AR-V7 positivity confers ADT resistance and has been established as a prognostic factor in mCRPC and mCSPC, but the effect of AR-V7 status in localized disease remains to be further elucidated. AR directly transactivates DNA damage repair genes, and AR-Vs may also mediate DNA repair in vitro. Thus, could AR-Vs also modulate response to radiotherapy in patients?

Dr. Konieczkowski’s group (unpublished data) assessed 46 patients that underwent radical prostatectomy between 1993-2011 who ultimately underwent salvage radiotherapy. The median interval from surgery to salvage radiotherapy start was 25.7 months (range: 4.1 – 139.5), with a median PSA at salvage radiotherapy of 0.57 ng/mL. The median salvage radiotherapy dose was 64.8 Gy, 37% of patients received nodal radiotherapy at the time of salvage therapy, with 100% of patients receiving concurrent ADT. The median follow-up after salvage therapy was 33.8 months. Among these patients, comprehensive AR-V interrogation by ultra-deep sequencing was undertaken. For FFPE samples, RNA extraction was performed, followed by library preparation and a custom bait library of 3,127 primers tiling the entire AR transcript. Subsequently ultra-deep sequencing was performed, with a mean depth of coverage of >5,000x, thus providing detailed analysis of the AR transcriptome. The splice variant landscape from this analysis suggested that 76% of tissues harbored an AR-V splice variant of some sort:


These AR-V splice variants were then correlated to outcomes after salvage therapy, mutations associated with early failure, late failure, and no failure:


In their analysis, AR-V7 expression is associated with worse outcomes after salvage radiotherapy + ADT, with ARV7 positive patients having a median survival of 10.9 months versus 73.4 months for patients with ARV7 negative mutations (HR 5.234, 95% CI 1.62-16.87):


Interestingly, there was no association between months from prostatectomy and proportion free from salvage radiotherapy (p = 0.37).

Dr.
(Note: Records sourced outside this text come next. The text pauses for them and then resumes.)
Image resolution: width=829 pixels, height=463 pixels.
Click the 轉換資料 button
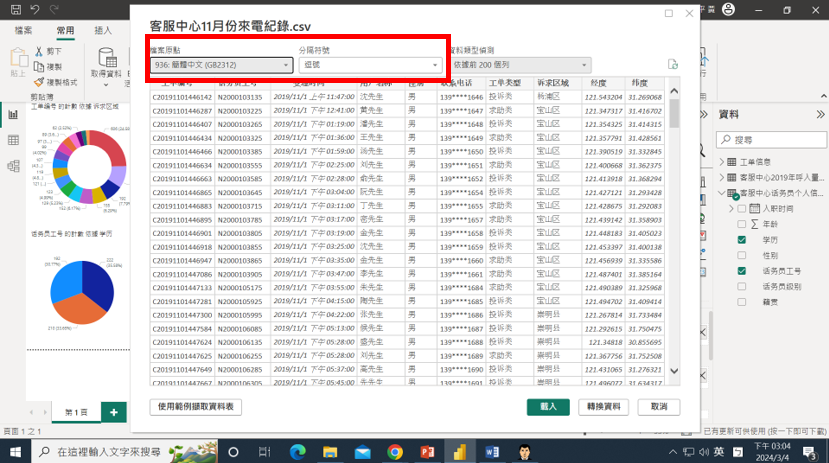[x=604, y=407]
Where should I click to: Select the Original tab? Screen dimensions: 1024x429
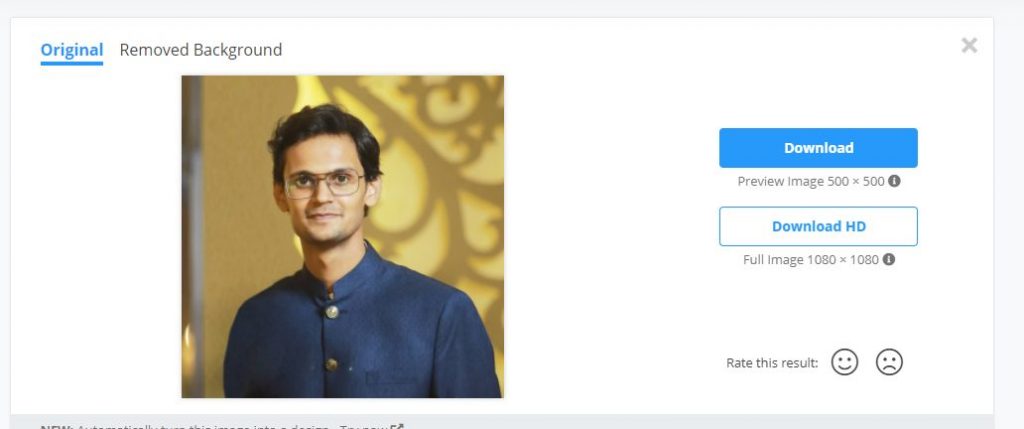(x=72, y=50)
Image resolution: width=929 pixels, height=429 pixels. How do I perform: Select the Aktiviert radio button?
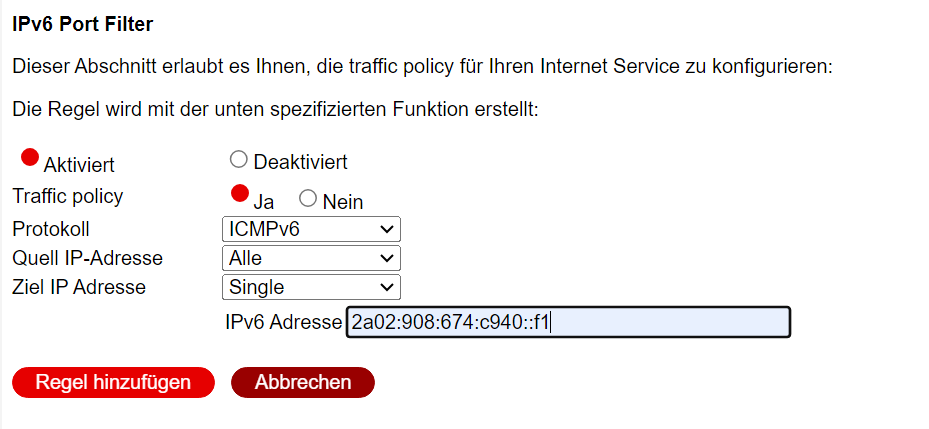tap(30, 157)
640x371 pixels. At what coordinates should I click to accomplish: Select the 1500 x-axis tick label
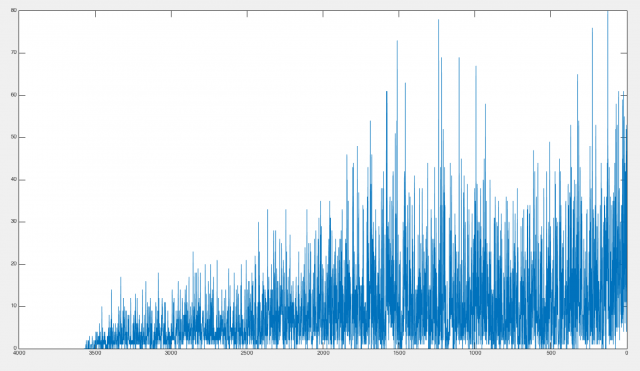tap(399, 353)
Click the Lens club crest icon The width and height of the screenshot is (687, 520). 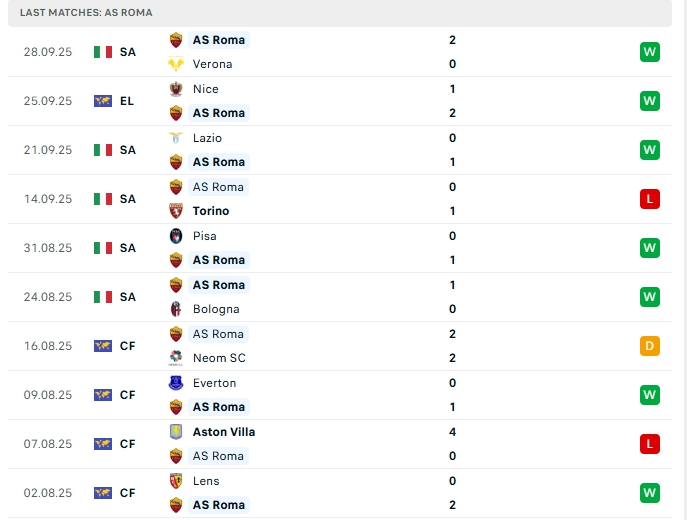click(177, 481)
Konieczkowski concluded his presentation of the impact of AR-V7 and other androgen receptor splice variant expression on outcomes of patients being considered for salvage radiotherapy with the following take-home messages:

  • Similar to metastatic prostate cancer, androgen receptor splice variants are detectable in primary prostate cancer at the time or prostatectomy
  • AR-V7 expression in primary prostate cancer at the time of prostatectomy is associated with inferior outcomes following subsequent salvage radiotherapy + ADT
  • Ongoing exome- and expression-based analyses will examine other genomic correlates of AR-V7 status and response to treatment.


Presented by: David J. Konieczkowski, MD, PhD, The Ohio State University Comprehensive Cancer Center, Columbus, OH

Written by: Zachary Klaassen, MD, MSc – Urologic Oncologist, Assistant Professor of Urology, Georgia Cancer Center, Augusta University/Medical College of Georgia, @zklaassen_md on Twitter during the 2021 American Society for Radiation Oncology (ASTRO) Hybrid Annual Meeting, Sat, Oct 23 – Wed, Oct 27, 2021.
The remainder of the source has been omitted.